Sven-Göran Eriksson of football

Qui l’a connu en tant que joueur conserve le souvenir d’un arrière droit malingre, à l’équilibre précarisé par de trop longues jambes, anonyme parmi des formations insignifiantes dans les ligues inférieures suédoises, archétype du footballeur nordique pour qui le sport ne se conçoit que sous les traits de l’amateurisme. Il fallait plonger dans les yeux gris de ce jeune assureur, médiocre défenseur, pour y lire une flamme que masquait un visage trop doux, sans aspérité, typiquement suédois.

Eriksson, à droite.

S’il ne fallait retenir qu’une chose de la carrière d’Eriksson, ce serait sa rencontre au début des années 1970 avec Tord Grip, une de celles qui forgent un destin. Plus tard, durant une longue convalescence, Grip le convainc de raccrocher à 27 ans pour devenir son adjoint à Degerfors, en troisième division. Le rapide départ de Grip au chevet de la sélection nationale en pleine préparation pour la Coupe du monde argentine (en tant qu’adjoint) lui permet de s’exercer au pouvoir, bien plus rapidement qu’il n’aurait pu l’imaginer. Et déjà ses méthodes le singularisent. Il fait appel à un psychologue du sport norvégien pour que ses joueurs, dominateurs dans la phase de championnat, surmontent le stress des play-offs d’accession et cela fonctionne. Remarqué par les décideurs de l’IFK Göteborg, il abandonne la quiétude de Degerfors pour Göteborg, la seconde ville du pays. Les débuts n’impressionnent personne, le système de jeu paraît indéfinissable et le public prend en grippe ce provincial au teint diaphane. En mal de résultats, peinant à dissimuler sa fébrilité et ébranlé par les insultes de supporters – « que ce salaud soit renvoyé chez lui, dans la forêt » – Svennis Eriksson présente sa démission à ses dirigeants et à ses joueurs. Tous la refusent.

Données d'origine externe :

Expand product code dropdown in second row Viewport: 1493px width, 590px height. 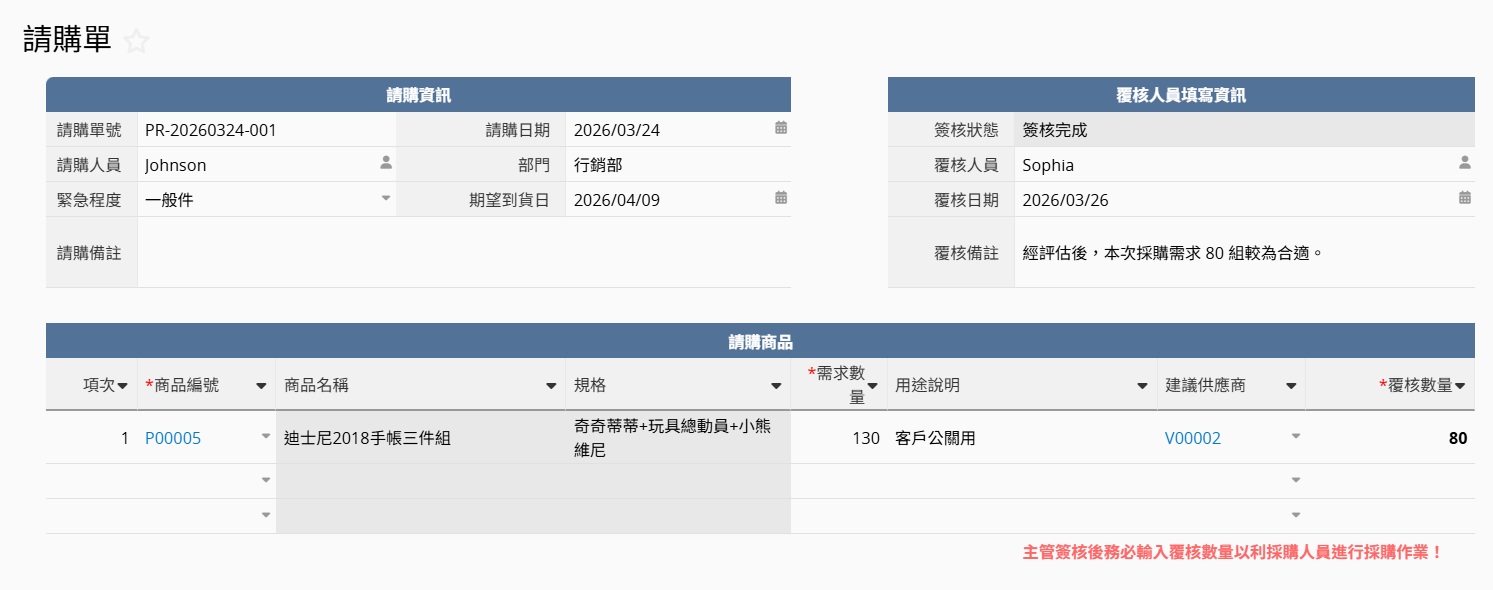point(266,480)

Conforté dans son poste, Eriksson parvient à imposer un style en rupture avec l’histoire de l’IFK, ce que les médias qualifient de trahison. Inspiré par Hodgson et Houghton, entraîneurs anglais à la tête de Halmstads BK et Malmö FF, son 4-4-2 privilégie l’efficacité à la beauté du geste : la défense évolue en zone et affectionne le hors-jeu, les milieux ont pour principale fonction de presser pour récupérer le ballon et lancer des attaquants véloces. Un football simple mais très structuré, décrit méthodiquement à l’occasion de rébarbatives séances de tableau noir. Des poncifs de nos jours, une révolution pour le Blåvitt au tournant des années 1980. Ses impératifs tactiques et ses exigences en matière de préparation mentale mènent une équipe semi-professionnelle à la victoire en Coupe de l’UEFA 1982 face à Hambourg, son maître Ernst Happel, ses stars Magath, Kaltz, Hrubesch. 

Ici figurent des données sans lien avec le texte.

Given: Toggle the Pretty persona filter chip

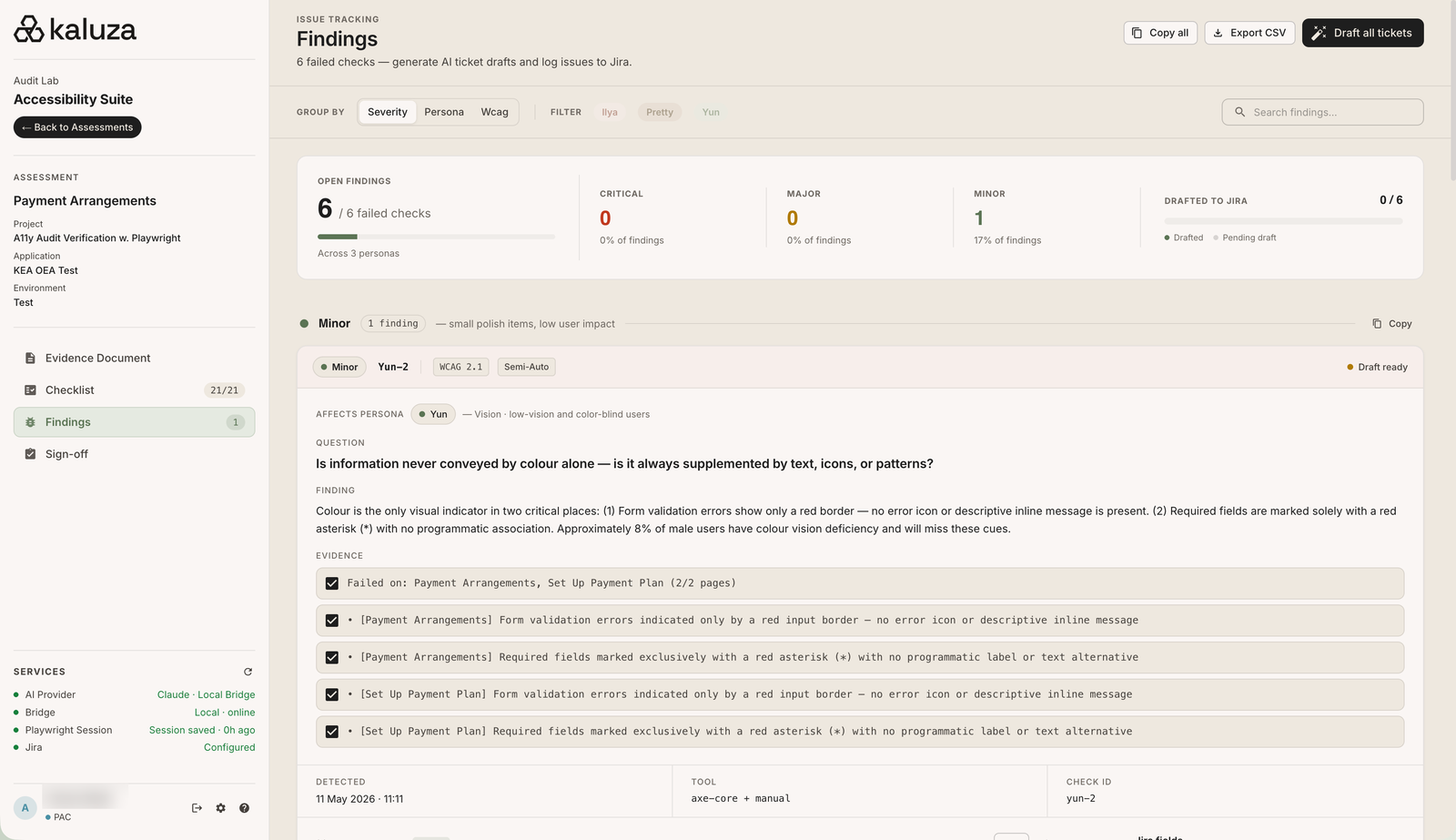Looking at the screenshot, I should (x=660, y=112).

Ses détracteurs voient en lui un jeune technocrate goûtant les plans exécutés sans écart à la trajectoire, un manager un peu fade qui aurait réussi en ayant tourné le dos à la tradition de beau jeu de l’IFK. D’autres ne s’embarrassent pas de considérations verbeuses et perçoivent le potentiel de ce technicien de 34 ans. C’est le cas de Fernando Martins, président de Benfica. A Lisbonne, Svennis s’entoure de Toni, un penseur du jeu à sa mesure. Son 4-4-2, immuable, s’adapte aux profils portugais et accorde une place de choix aux artistes du milieu Chalana, Shéu ou Joõa Alves à qui il enseigne les principes de l’intensité. De ses deux passages au Benfica (1982-1984 et 1989-1992), il reste des titres et deux finales de Coupes d’Europe perdues. S’il fallait exprimer un bémol, ce serait son incapacité à ne pas contredire la prophétie de Béla Guttmann, bien trop irrationnelle pour qu’Eriksson puisse composer un antidote[1].

Estádio da Luz de Lisbonne, 1982, en compagnie de Glenn Stromberg venu avec lui de Göteborg.

Troublé par la modernité du jeu de Benfica lors d’une confrontation européenne[2], désireux d’ouvrir un nouveau cycle, le président Dino Viola lui confie sa Roma, voyant en lui un nouveau Niels Liedholm, plus moderne, plus intransigeant également (les deux Suédois sont sur la photo d’en-tête). Un geste éminemment audacieux tant l’étouffante Serie A des années 1980 rechigne à s’ouvrir aux techniciens étrangers n’ayant pas un long historique avec le calcio. Contesté par les ténors du vestiaire, Bruno Conti et Falcão, hostiles à une attaque réduite à deux éléments pour l’un, au pressing tout terrain pour l’autre, Eriksson mate l’opposition dans le calme, sans excès d’autorité, précurseur des entraineurs managers aux pouvoirs élargis, propres sur eux, dont les médias vont bientôt s’enticher.  Svennis aurait dû être sacré à Rome si sa Louve n’avait pas inexplicablement flanché lors d’une rencontre gagnée d’avance contre Lecce, offrant de facto le scudetto 1985 à une Juventus souffreteuse.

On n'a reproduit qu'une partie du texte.